SELECTED EXTRACT ::
# # #

Computation Checks

This is a method to check the quality of simulation results. Even if the run does not fail, it needs to be verified that three fundamental conservation laws are respected. The time step variation and the qualitative evaluation of results may help to avoid modeling errors.

Energy Balance

Taking into account the external works, the total energy must remain constant or decrease slightly. The total energy can increase at the end of the computation, during the spring back or at the beginning during the first cycles.

Internal energy + Kinematic energy + Hourglass energy + Contact Energy + … = Variation of the External Work

If under-integrated elements are used, the total hourglass energy must remain lower than 10% of the total energy. If this is not the case, the mesh should be reworked or elements with physical stabilization method should be used.

The contact energy is not really physical. For each subset and for each part the following limitation is recommended:(1)

\frac{E_{h} + E_{c}}{E_{t}} \leq 15 %

Where,

$E_{h}$: Hourglass energy
$E_{c}$: Contact energy
$E_{t}$: Total energy

The energy error is computed by Radioss as:(2)

% E r r o r = 100 (\frac{E_{k} + E_{k}^{r} + E_{i}}{E_{k, 1} + E_{_{k, 1}}^{r} + E_{i, 1} + E_{w k} - E_{w k, 1}} - 1)

Where,

$E_{k}$: Translational kinetic energy
$E_{k}^{r}$: Rotational kinetic energy
$E_{i}$: Internal energy
$E_{w k}$: External work
$E_{k, 1}$: Initial translational kinetic energy
$E_{_{k, 1}}^{r}$: Initial rotational kinetic energy
$E_{i, 1}$: Initial internal energy
$E_{w k, 1}$: Initial external work

The error must be negative and decreasing (except for the first cycle or in spring-back stage). The error must be less than 15% at the end of computation (5% for a good model). If the error increases a little, then decreases may be normal. If the error increases, this means that a problem has occurred. Then, the error may grow to 99.9% with computation failure message.

Mass Balance

If the mass increases, its variation must remain smaller than 1% for each subset and for each part ( $\frac{d M}{M} < 1 %$ ). If the mass variation is between 1% to 3%, check if the nodes with the added mass are moving or not. If this is the case, the added mass results in an increase in kinetic energy. For more than 3% of variation, the results are probably bad.

Momentum Balance

The dynamic equilibrium of each node is satisfied by the Newton law at the end of each cycle. As Radioss resolves the equilibrium equations at each cycle, normally the momentum balance is satisfied. However in case of a problem, a cross-check between nodal accelerations and the impactor forces (interface, rigid wall, barrier, etc.) can help to better understand problems.(3)

# # #

INFORMATION PROVIDED ::
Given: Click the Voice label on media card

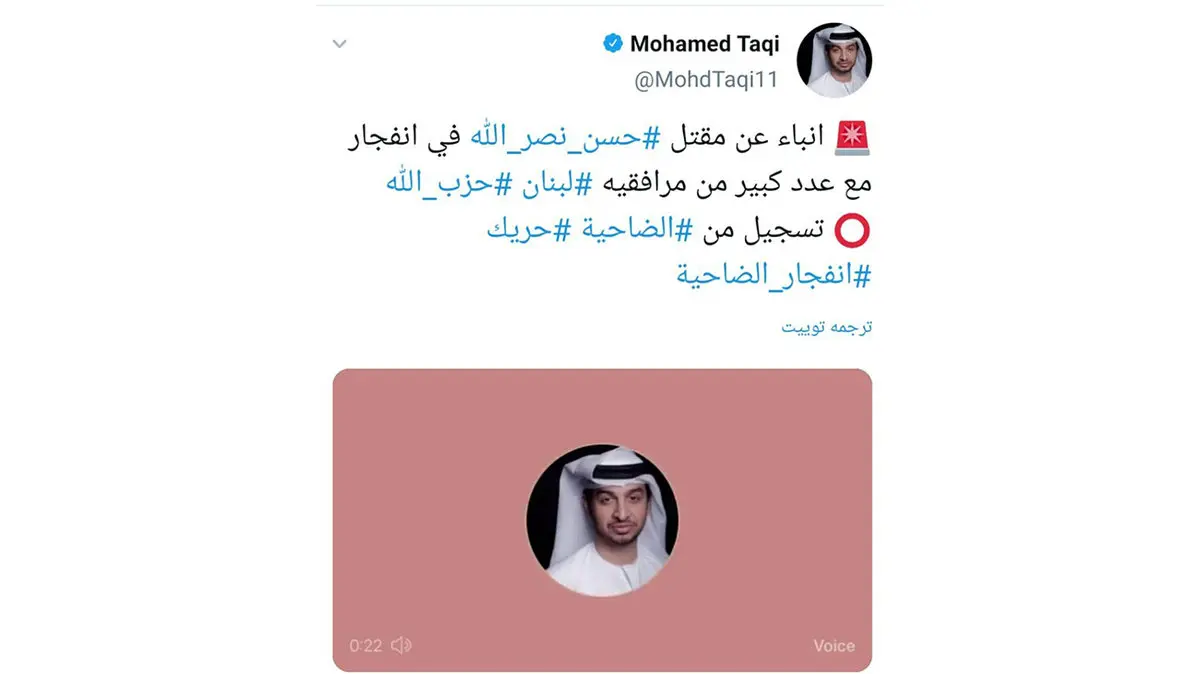Looking at the screenshot, I should [834, 646].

# # #

According to the computation checks text, why is the momentum balance normally satisfied? Answer in one to three sentences. The data has no connection to the computation checks text.

THE REPLY ::
Radioss solves the equilibrium equations at every cycle, so the Newton law satisfies each node's dynamic equilibrium at the end of each cycle. That is why the momentum balance is normally respected.